Your instructions:
Copy each line of the following data that contains "Jura".

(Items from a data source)
+---+

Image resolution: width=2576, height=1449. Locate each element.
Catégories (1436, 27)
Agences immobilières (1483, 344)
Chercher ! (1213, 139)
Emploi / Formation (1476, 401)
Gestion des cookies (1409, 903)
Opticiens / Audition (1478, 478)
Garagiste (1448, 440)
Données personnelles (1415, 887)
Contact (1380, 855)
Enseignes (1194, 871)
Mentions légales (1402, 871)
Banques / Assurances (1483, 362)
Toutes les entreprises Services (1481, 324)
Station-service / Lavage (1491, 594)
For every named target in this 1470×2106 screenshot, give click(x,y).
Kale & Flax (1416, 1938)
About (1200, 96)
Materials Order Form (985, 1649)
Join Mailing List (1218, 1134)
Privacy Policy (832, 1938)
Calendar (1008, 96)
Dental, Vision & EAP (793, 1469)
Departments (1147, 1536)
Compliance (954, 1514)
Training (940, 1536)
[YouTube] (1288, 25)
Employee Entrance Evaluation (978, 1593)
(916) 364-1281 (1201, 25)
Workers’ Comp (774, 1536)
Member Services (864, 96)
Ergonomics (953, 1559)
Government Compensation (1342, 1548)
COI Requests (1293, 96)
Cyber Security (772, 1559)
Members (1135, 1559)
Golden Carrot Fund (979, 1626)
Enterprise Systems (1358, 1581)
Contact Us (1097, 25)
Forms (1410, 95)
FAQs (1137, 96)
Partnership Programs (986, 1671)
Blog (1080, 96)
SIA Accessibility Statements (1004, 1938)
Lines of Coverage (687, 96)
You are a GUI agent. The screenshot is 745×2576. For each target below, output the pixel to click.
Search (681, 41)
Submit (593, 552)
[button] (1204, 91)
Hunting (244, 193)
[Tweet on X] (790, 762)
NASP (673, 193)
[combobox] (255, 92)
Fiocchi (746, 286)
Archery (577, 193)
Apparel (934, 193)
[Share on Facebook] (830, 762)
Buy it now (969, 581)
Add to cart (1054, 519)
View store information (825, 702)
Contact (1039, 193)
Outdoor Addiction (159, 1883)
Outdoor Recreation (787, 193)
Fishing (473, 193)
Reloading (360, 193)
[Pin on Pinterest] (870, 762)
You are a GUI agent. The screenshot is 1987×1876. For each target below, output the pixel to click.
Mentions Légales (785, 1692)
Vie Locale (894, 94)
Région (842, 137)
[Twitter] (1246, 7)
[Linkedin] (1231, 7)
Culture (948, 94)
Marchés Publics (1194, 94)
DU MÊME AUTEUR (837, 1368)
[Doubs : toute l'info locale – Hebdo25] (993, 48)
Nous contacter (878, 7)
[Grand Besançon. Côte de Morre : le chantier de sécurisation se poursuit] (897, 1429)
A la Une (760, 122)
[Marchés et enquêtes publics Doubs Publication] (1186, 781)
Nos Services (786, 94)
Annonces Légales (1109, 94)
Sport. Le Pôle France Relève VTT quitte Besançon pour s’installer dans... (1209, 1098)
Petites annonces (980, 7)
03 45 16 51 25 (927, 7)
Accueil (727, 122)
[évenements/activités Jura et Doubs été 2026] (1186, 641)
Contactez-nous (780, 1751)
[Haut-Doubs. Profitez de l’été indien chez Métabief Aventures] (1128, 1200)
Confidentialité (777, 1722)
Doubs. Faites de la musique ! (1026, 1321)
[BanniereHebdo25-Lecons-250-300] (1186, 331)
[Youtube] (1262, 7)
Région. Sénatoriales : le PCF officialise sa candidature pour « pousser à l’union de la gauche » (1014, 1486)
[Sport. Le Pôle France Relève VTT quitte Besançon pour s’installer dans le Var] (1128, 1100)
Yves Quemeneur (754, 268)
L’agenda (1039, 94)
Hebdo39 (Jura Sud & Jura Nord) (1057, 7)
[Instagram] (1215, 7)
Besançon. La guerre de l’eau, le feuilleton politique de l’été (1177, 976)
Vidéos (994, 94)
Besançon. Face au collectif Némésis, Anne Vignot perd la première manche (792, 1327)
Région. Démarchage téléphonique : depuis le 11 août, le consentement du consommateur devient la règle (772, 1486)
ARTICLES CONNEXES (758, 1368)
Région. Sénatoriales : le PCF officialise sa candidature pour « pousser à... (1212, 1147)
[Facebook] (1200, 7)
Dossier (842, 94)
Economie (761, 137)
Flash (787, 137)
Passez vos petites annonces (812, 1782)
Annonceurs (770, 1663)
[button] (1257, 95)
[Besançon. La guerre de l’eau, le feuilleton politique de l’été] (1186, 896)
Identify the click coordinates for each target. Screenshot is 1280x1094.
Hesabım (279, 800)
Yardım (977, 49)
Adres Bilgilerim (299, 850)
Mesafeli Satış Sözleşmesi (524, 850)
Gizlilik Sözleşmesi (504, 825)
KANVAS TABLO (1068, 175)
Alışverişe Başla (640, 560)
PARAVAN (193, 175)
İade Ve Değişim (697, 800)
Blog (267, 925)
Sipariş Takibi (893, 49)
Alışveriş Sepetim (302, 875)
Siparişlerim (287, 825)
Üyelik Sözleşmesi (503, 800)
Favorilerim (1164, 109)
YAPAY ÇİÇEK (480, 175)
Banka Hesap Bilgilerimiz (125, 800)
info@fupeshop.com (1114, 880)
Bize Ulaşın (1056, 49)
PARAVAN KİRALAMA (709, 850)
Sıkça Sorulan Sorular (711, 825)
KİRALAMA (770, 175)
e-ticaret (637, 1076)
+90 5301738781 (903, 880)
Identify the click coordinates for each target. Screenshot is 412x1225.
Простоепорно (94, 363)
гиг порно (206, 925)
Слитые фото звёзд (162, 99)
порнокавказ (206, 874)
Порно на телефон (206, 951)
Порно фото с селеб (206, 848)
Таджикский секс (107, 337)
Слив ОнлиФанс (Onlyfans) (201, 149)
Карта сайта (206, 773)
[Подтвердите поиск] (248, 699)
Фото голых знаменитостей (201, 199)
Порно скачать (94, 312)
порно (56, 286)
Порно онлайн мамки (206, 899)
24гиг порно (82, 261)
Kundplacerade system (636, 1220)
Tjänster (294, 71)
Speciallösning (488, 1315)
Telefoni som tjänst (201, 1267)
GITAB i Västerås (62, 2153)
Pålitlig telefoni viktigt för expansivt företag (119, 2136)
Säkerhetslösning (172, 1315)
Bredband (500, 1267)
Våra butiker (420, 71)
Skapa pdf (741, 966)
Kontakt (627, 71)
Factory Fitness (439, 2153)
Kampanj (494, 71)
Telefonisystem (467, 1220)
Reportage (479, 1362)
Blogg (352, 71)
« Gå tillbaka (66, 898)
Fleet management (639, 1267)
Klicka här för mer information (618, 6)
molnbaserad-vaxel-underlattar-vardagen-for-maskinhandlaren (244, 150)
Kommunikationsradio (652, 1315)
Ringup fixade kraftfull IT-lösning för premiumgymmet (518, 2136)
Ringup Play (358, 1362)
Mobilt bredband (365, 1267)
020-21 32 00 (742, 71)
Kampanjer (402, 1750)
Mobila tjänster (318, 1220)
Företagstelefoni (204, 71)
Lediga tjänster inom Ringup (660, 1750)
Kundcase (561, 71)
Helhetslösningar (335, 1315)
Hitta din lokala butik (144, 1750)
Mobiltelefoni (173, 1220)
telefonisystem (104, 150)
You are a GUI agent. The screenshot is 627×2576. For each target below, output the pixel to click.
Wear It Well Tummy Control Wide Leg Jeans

+---+

Exercise output:
[évenements/activités Jura et Doubs été 2026] (1186, 641)
Hebdo39 (Jura Sud & Jura Nord) (1057, 7)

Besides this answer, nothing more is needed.